Scientific classification
- Kingdom: Animalia
- Phylum: Chordata
- Class: Actinopterygii
- Order: Tetraodontiformes
- Family: Tetraodontidae
- Genus: Pao
- Species: P. abei
- Binomial name: Pao abei (T. R. Roberts, 1998)
- Synonyms: Tetraodon abei T. R. Roberts, 1998; Monotrete abei (T. R. Roberts, 1998);

= Pao abei =

- Authority: (T. R. Roberts, 1998)
- Conservation status: LC
- Synonyms: Tetraodon abei T. R. Roberts, 1998, Monotrete abei (T. R. Roberts, 1998)

Species of fish

Pao abei is a species of freshwater pufferfish from the Mekong, Chao Phraya and Mae Klong river basins in Southeast Asia. It is named after Japanese ichthyologist Tokiharu Abe.

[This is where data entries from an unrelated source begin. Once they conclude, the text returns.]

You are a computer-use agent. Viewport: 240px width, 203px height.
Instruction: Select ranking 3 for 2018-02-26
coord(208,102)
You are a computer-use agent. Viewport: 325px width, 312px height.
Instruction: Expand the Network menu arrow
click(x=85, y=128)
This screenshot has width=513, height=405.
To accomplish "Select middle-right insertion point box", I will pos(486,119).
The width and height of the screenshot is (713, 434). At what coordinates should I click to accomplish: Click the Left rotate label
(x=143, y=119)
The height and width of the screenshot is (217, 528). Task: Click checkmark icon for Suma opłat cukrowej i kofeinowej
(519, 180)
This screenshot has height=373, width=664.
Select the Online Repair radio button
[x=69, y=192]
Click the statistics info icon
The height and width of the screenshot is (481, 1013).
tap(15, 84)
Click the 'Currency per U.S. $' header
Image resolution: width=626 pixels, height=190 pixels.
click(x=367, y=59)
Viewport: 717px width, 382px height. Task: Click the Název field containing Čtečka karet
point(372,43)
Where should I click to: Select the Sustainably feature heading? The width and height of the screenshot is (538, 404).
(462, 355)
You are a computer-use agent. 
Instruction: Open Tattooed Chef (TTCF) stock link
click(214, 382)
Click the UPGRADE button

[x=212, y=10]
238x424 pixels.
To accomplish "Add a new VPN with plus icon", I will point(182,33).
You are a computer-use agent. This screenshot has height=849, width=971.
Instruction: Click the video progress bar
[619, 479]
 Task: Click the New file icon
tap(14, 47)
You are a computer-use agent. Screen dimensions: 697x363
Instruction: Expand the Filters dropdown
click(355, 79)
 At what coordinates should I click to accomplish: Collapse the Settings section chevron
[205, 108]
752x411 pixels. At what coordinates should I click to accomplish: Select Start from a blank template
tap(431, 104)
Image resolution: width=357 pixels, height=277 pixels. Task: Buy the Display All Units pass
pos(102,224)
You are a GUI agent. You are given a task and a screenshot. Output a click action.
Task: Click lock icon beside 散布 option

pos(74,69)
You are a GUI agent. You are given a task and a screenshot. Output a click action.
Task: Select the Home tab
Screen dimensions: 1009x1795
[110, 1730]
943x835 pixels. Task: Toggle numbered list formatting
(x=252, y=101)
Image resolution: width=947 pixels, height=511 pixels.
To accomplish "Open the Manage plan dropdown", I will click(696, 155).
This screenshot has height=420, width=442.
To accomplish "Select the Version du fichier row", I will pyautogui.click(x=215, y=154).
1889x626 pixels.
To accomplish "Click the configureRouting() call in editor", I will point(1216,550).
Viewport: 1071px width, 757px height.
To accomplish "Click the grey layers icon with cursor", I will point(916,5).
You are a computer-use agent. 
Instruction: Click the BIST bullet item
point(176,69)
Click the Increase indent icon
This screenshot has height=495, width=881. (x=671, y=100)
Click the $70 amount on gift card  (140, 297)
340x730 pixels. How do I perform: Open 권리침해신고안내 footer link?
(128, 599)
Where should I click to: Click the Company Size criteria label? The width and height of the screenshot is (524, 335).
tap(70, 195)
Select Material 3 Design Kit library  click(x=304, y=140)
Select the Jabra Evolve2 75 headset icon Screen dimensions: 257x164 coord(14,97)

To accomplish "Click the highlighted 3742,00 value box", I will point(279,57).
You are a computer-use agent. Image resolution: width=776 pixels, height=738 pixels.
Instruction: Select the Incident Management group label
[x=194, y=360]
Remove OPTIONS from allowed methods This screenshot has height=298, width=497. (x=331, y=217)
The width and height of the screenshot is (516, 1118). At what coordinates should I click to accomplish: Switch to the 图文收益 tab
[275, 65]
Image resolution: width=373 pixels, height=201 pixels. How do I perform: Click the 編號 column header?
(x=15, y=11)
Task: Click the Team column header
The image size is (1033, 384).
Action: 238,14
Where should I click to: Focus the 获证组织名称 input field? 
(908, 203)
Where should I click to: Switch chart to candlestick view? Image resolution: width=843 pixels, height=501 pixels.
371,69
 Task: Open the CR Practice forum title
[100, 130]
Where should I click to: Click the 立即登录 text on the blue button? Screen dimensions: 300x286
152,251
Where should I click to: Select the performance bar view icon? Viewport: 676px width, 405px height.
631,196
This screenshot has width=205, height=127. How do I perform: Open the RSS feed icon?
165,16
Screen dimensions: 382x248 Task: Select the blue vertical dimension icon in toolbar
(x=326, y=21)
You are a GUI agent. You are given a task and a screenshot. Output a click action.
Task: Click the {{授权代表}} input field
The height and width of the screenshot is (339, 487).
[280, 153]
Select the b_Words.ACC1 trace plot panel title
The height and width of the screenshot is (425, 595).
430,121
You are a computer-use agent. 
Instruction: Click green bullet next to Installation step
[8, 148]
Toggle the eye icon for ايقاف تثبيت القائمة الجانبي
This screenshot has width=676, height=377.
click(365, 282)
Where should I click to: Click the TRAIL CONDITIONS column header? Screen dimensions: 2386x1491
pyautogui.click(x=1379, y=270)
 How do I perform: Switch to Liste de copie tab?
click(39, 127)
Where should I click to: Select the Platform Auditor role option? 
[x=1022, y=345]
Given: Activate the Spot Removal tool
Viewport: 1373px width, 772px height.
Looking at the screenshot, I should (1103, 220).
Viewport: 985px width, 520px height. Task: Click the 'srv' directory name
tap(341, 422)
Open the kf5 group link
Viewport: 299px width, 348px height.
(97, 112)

They are molluscivores, using the beak-like teeth to break open the shell of the prey. They are also opportunistic piscivores.

Maximum length is 10.3 cm SL. Numerous pale spots are uniformly distributed over a dark background. The spots are orange in certain live specimens.

In the aquarium this fish is very aggressive and territorial.

They are closely related to Pao leiurus.